┌─ Stored data
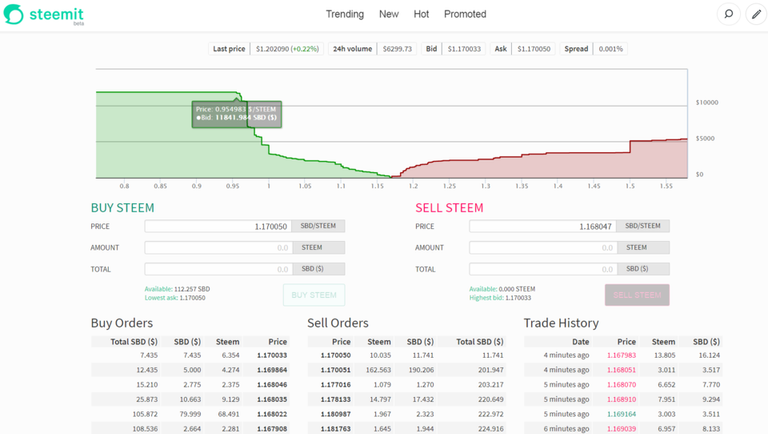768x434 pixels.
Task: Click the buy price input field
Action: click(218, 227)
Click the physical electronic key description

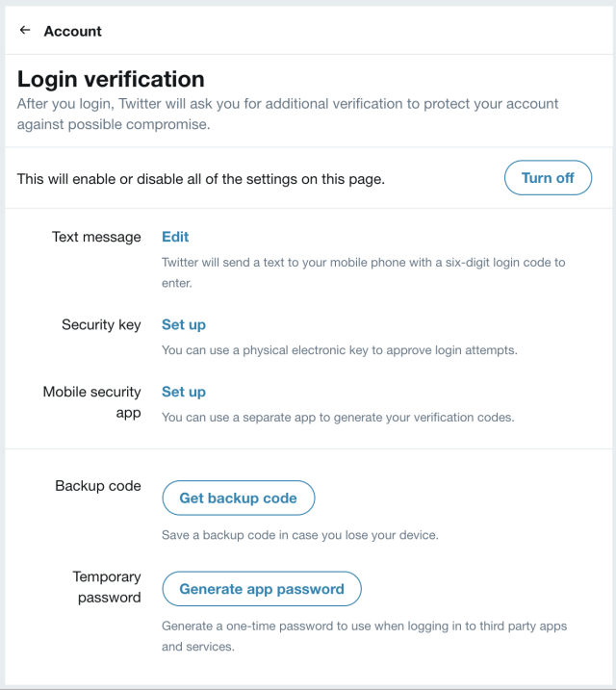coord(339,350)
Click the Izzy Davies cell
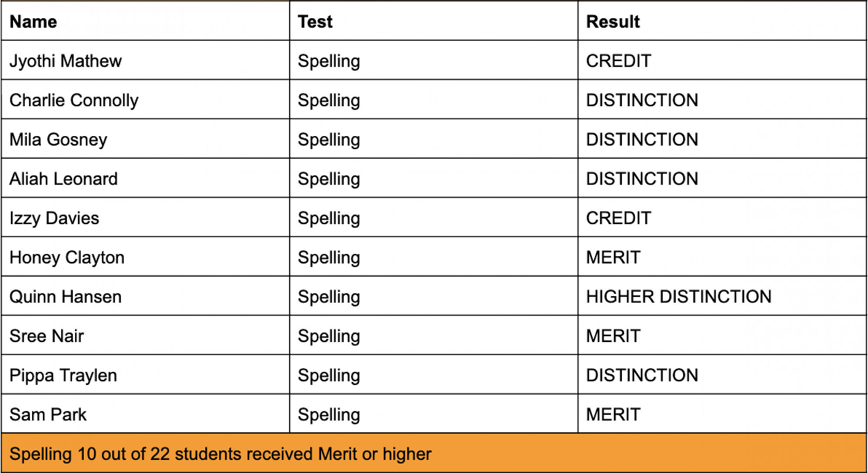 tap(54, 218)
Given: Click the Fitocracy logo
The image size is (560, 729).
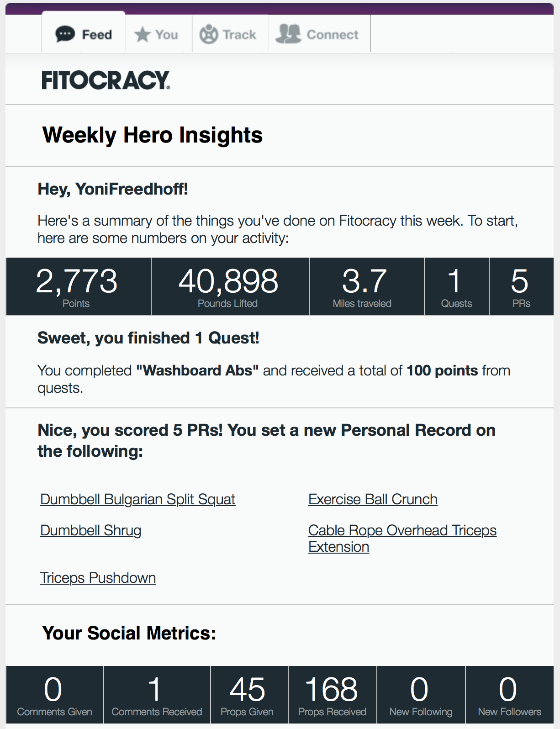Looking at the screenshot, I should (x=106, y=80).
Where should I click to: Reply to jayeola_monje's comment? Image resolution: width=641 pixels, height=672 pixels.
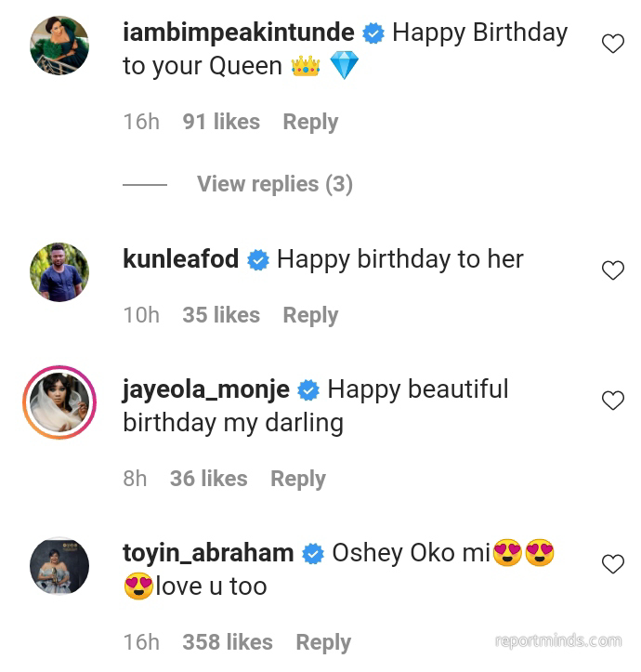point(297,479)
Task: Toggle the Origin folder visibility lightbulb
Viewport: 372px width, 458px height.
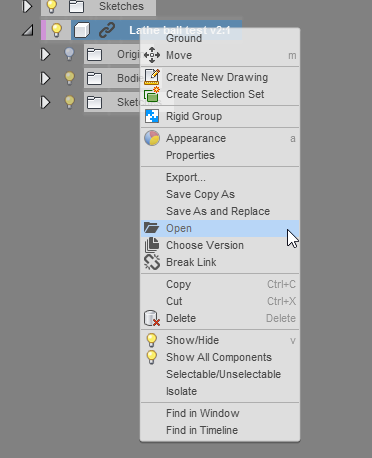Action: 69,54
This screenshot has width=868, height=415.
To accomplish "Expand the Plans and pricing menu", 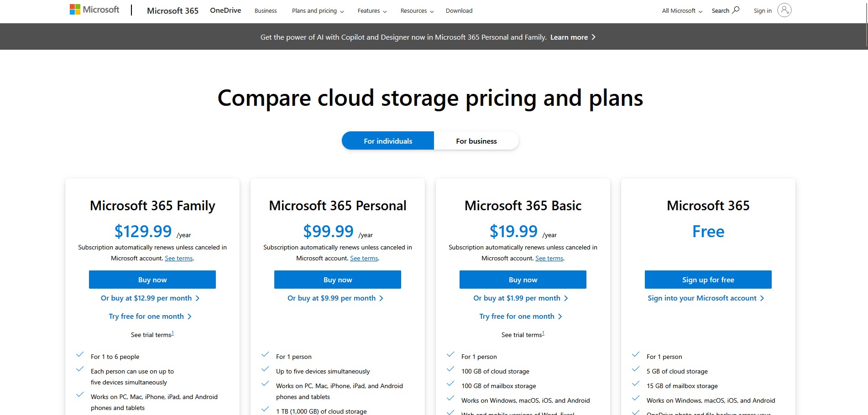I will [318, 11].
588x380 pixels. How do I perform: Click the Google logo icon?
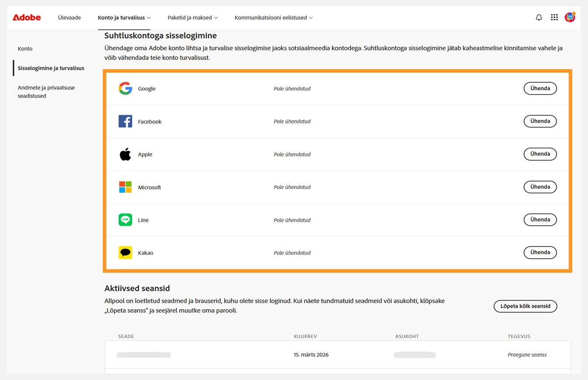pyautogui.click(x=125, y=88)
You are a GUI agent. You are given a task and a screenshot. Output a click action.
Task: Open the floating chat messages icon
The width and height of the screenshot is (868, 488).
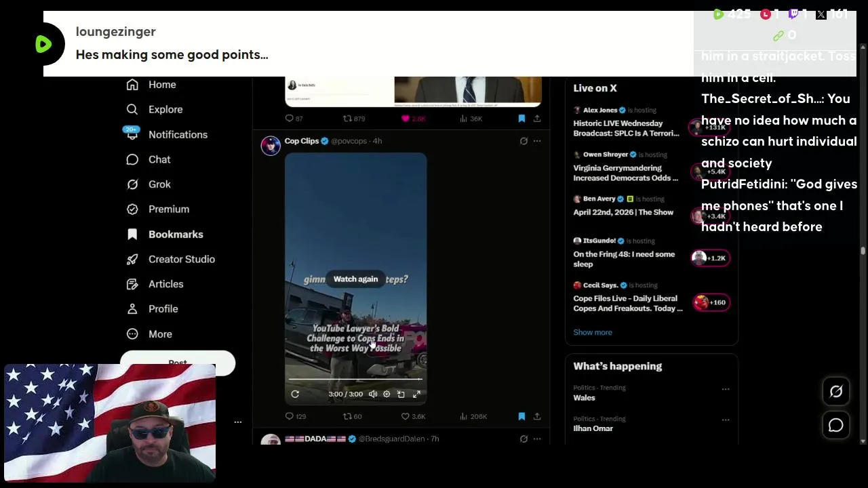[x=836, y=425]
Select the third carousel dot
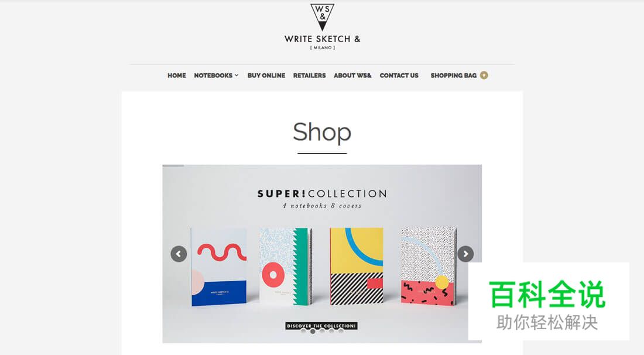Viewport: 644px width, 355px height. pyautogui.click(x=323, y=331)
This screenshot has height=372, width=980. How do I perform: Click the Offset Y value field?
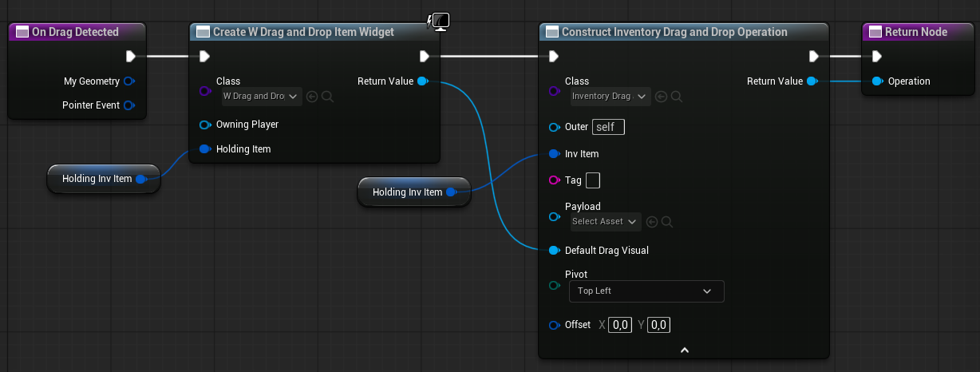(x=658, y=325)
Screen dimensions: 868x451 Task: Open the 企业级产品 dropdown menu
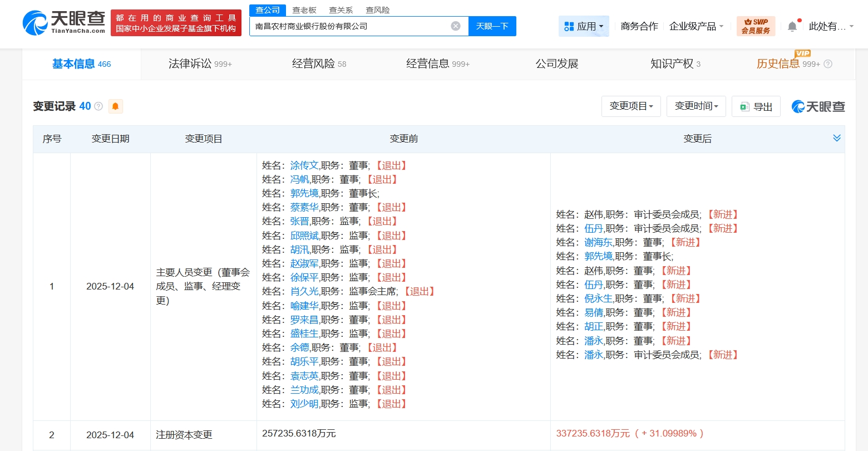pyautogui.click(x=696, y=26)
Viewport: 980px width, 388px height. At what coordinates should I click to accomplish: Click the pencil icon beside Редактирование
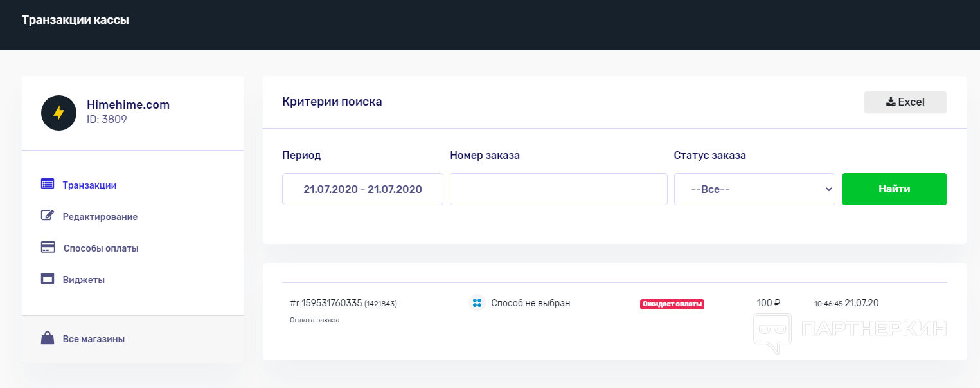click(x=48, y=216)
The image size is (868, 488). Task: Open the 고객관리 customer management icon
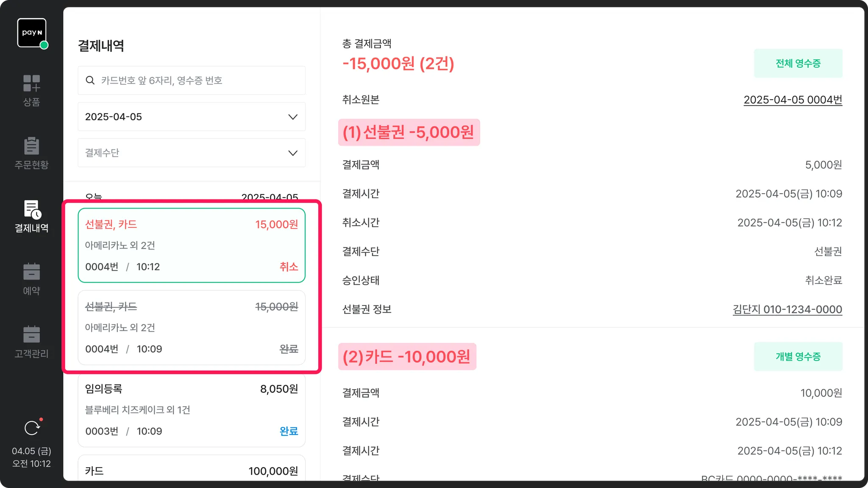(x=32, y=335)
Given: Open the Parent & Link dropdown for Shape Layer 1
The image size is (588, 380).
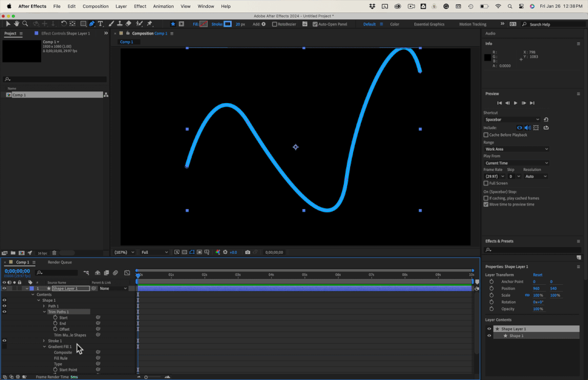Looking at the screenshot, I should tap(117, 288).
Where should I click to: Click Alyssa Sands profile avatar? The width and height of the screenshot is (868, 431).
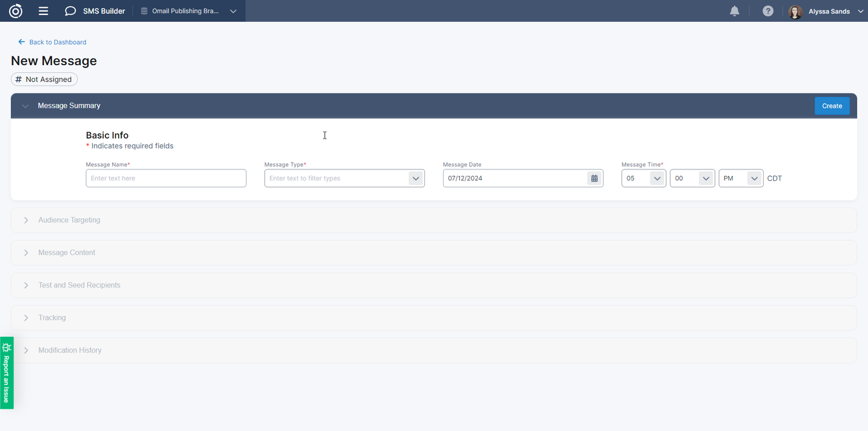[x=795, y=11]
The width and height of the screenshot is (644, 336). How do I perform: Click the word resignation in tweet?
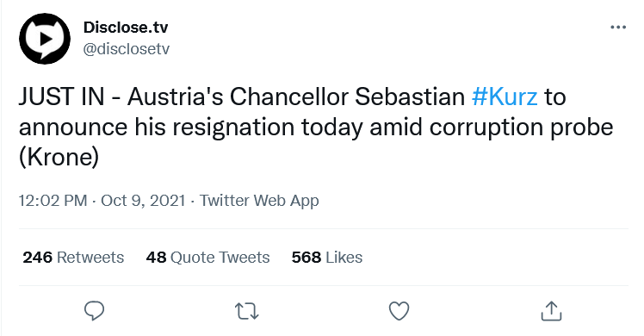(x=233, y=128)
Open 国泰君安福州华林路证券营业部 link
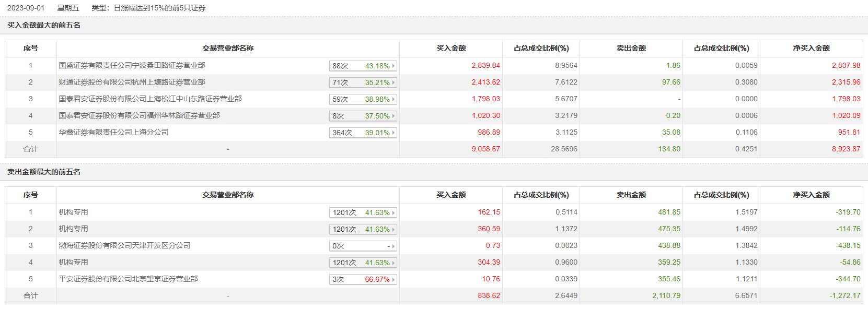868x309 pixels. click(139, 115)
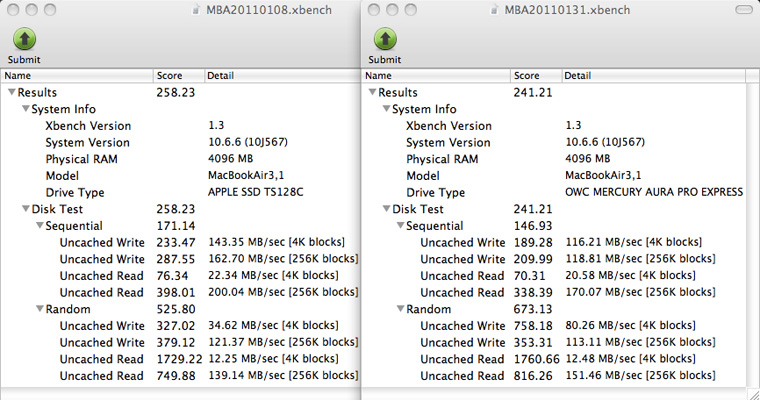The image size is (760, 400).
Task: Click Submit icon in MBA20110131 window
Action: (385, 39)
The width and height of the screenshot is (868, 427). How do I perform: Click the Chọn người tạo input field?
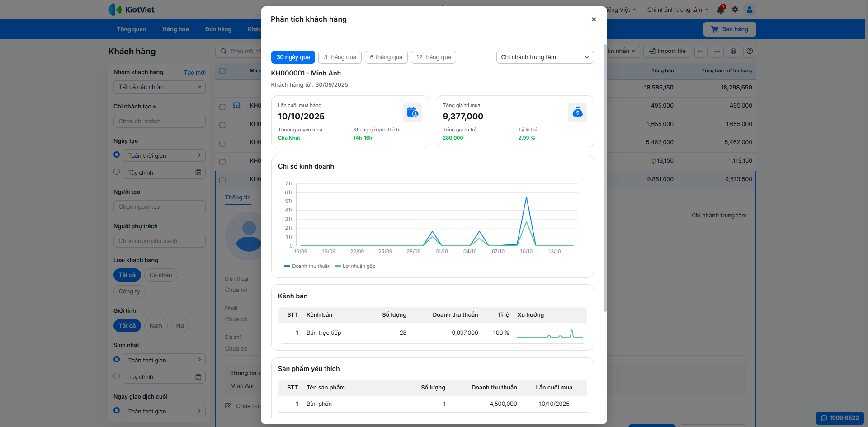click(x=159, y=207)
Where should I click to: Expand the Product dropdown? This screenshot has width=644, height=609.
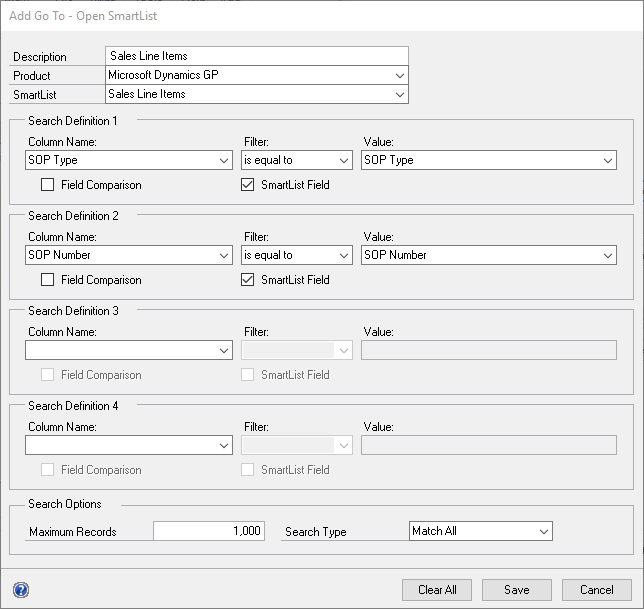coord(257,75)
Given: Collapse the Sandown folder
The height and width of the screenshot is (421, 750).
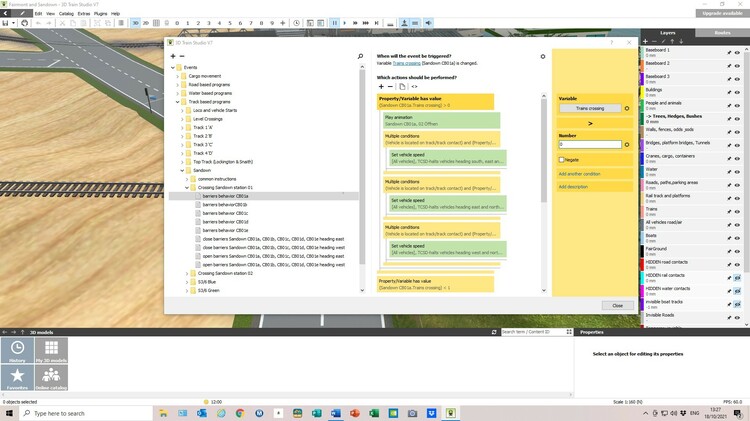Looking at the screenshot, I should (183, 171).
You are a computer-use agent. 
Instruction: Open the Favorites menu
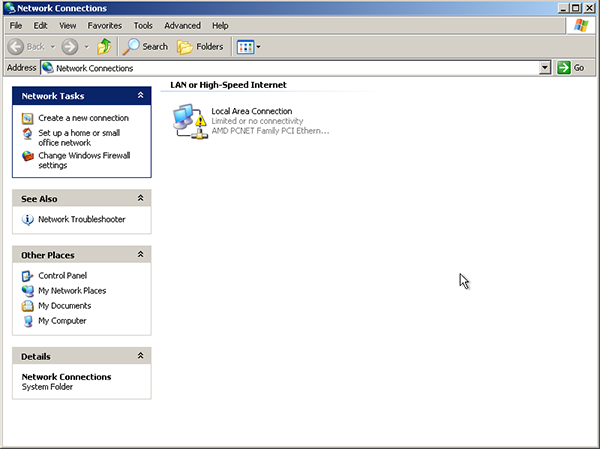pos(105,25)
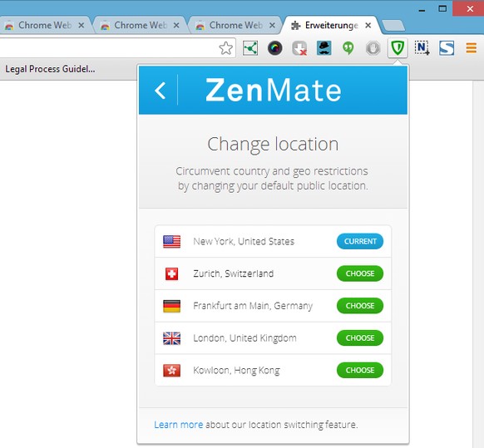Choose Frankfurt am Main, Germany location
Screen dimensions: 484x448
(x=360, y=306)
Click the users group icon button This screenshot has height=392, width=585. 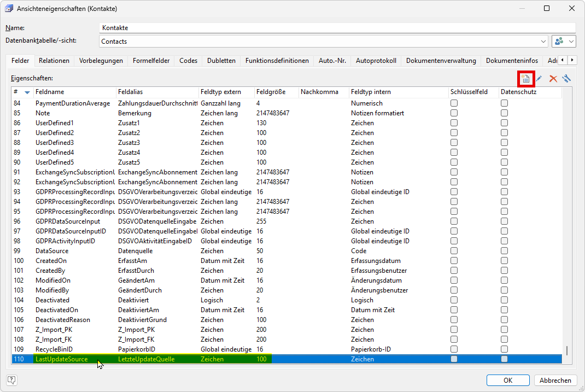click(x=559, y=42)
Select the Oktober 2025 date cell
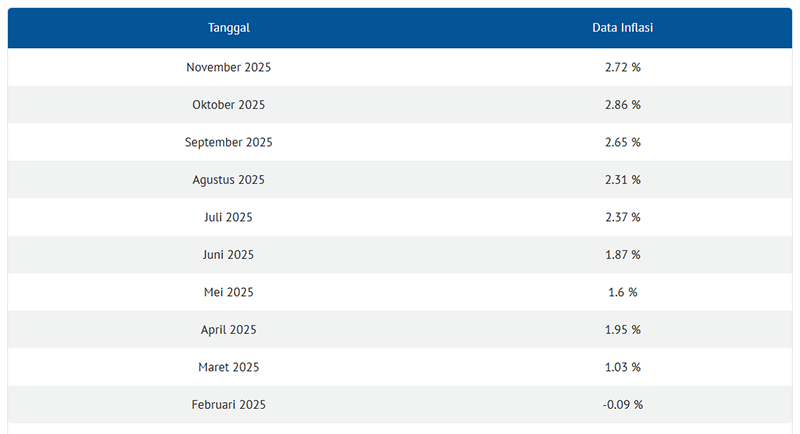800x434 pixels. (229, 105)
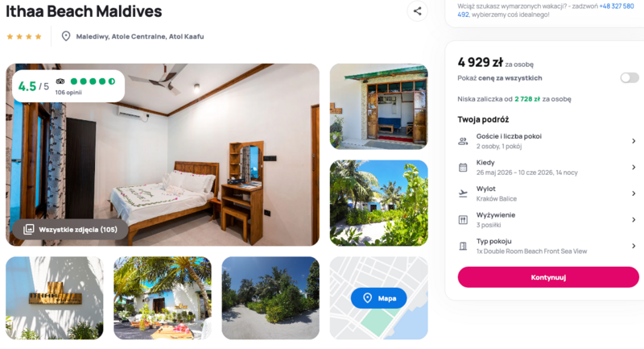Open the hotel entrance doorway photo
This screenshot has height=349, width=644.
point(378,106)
└─
**Work instruction:** For the string "agent", filter the data and copy out each line where it occurs.

**Answer space:**
You are a GUI agent. You are given a task and a screenshot. Output a click action.
You are a computer-use agent. 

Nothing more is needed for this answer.